The Librarians has character development and emotion...just far lower than most shows currently running.
That's why I said "mostly", because it's not exactly a right fit for my taste of Star Trek, but it's pretty close given the present vacuum of cerebral shows caused by the presence of an overwhelming saturation of character (hyper) focused dramas.
I know I'm an odd-duck-out, but frankly I'm pretty tired of being asked to care, yet again, about some character's emotional well being.
I'm not against character arcs and development, but quite honestly the ratio of dwelling on character emotions to episode or world-plot movement on most shows currently seems to be quite lopsided to ohhh...somewhere around 3:1 to 5:1.
I actually even spend about a third of an episode of Game of Thrones twiddling around on my phone just waiting for some boring amount of conversation about how someone feels, yet again, betrayed, wronged, traumatized, guilty, (insert how they negatively feel here), to be over with. I put down my phone when people start talking about actual plans to DO something (schemes, etc...), or when people actually start DOING something. This basically means every time Sansa Stark, most of the Lanister to Lanister conversations, and John Snow's emo pouts pops on the screen, I check out.
There's an adage in film that TV, at least currently, doesn't seem to be attending to...Don't tell me; Show me.
A heck of a lot of shows right now have characters just talking to each other about their feelings a LOT.
Anytime some character asks another character some variation of "How are you?"...that's my queue to refill my snacks and coffee.

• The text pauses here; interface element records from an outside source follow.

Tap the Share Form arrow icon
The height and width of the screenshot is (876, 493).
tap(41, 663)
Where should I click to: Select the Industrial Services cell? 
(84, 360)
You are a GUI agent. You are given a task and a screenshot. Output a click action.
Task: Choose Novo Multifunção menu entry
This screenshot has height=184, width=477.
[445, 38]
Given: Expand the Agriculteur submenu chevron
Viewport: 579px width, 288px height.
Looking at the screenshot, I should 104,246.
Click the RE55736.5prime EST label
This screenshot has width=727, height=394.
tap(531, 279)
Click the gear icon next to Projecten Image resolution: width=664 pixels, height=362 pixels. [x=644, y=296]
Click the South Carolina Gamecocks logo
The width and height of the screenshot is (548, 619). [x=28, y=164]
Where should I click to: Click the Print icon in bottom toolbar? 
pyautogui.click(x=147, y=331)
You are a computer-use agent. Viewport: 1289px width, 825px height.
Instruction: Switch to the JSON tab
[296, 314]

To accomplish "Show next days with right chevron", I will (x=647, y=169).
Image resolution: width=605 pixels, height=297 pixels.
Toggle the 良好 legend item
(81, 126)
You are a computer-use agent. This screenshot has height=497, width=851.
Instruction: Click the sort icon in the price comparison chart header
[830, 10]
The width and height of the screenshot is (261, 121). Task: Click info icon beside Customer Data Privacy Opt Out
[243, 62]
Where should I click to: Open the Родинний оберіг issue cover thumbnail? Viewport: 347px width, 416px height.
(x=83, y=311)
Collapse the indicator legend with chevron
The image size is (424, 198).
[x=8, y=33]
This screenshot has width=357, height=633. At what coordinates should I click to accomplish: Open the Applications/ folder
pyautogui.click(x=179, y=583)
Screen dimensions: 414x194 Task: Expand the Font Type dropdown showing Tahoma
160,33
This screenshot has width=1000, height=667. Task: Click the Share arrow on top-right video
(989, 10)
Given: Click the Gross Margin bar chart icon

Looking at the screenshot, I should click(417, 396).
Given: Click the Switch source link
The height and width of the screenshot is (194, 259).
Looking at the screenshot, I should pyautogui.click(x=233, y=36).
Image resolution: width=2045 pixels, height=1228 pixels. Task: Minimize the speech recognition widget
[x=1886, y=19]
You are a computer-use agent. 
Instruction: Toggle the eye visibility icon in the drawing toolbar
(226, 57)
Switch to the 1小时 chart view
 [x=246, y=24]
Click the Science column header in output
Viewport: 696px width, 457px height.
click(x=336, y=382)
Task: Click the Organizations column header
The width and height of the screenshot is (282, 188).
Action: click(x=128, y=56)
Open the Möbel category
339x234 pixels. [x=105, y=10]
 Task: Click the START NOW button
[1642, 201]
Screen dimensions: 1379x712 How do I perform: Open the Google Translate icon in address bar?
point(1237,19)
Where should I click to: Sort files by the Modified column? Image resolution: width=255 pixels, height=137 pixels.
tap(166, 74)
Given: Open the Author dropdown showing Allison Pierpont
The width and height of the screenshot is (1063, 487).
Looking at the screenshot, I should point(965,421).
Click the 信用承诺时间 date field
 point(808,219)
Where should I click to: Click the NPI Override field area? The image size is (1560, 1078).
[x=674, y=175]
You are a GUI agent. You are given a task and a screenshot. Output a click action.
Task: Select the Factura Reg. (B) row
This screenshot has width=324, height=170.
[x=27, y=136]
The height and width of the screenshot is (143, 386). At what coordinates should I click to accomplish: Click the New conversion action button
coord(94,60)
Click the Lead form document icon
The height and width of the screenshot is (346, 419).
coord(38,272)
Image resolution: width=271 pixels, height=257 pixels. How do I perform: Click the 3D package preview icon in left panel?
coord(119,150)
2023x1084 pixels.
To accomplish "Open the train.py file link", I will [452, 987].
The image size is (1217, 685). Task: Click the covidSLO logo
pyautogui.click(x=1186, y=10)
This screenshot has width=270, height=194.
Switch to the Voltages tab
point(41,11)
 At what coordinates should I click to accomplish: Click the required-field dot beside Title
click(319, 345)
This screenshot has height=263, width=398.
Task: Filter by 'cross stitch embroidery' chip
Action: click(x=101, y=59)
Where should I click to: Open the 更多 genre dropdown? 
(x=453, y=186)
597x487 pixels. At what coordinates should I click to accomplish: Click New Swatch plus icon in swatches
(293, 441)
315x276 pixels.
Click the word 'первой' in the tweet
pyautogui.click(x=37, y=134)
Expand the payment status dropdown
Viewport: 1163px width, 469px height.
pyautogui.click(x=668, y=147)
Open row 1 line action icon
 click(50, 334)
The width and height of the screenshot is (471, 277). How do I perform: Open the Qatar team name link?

Having characters pour out their hurt and worried emotions in
dialogue all over the place doesn't grab my interest...it pushes me away.
In many cases, it's just nonsense.
I stopped watching SHIELD, for example, because it made absolutely no sense at all that people faced with such world altering stakes imminently...as in, the scene you're currently watching is one in which physical imminent massively lethal threats abound, would be taking a moment to talk about their "feels". And this became par-for-the-course in that show; to regularly juxtapose massively high stake world threats right along with interpersonal emotional crises.
Take something fun and rompy like Castle...this doesn't get any simpler.
Here you have a buddy-cop show where jokes and puns are abundant because we take a guy and make him a wimp and the gal a badass. We make the guy a writer who annoys the crap out of the hard-nosed badass gal cop, and the hard-nosed badass cop regularly hurts the writer in physically humorous moments.
Simple, roll tape.
And yet, they absolutely collapsed that show in on itself because they moved from episodic light and fun joking around murder mysteries, and went serialized and deeply character driven melodramas to a ridiculous point that didn't even make sense - reshaping plausibility just to keep the "will they/won't they hook up", and then they topped that off with making the characters become more and more haunted, flawed, and traumatized and more and more vigilantes on on-going story-arc missions. It absolutely suffocated the show OUT of the show.
It's something akin to watching a show, laughing and having a good time and then all of a sudden a character whips out a gun, shoots the other in the head, and then the remaining seasons spend their time exploring how that moment of sudden betrayal makes everyone feel and how their screwed up feelings influence their actions from that point on....ugh....no.
These are just quick examples, but there's tons of these around. I'm not against character driven stories ... that's kind of what most writing is ... however, at the moment on Television it feels a bit like an invasive species that's way out of control and taken over everything else going on in a show, and when ratings slip a tad the dial for character's blabbing away about their feelings, or the possibility of yet another traumatic experience occurring so everyone has even more emotions to talk about, shoots way up.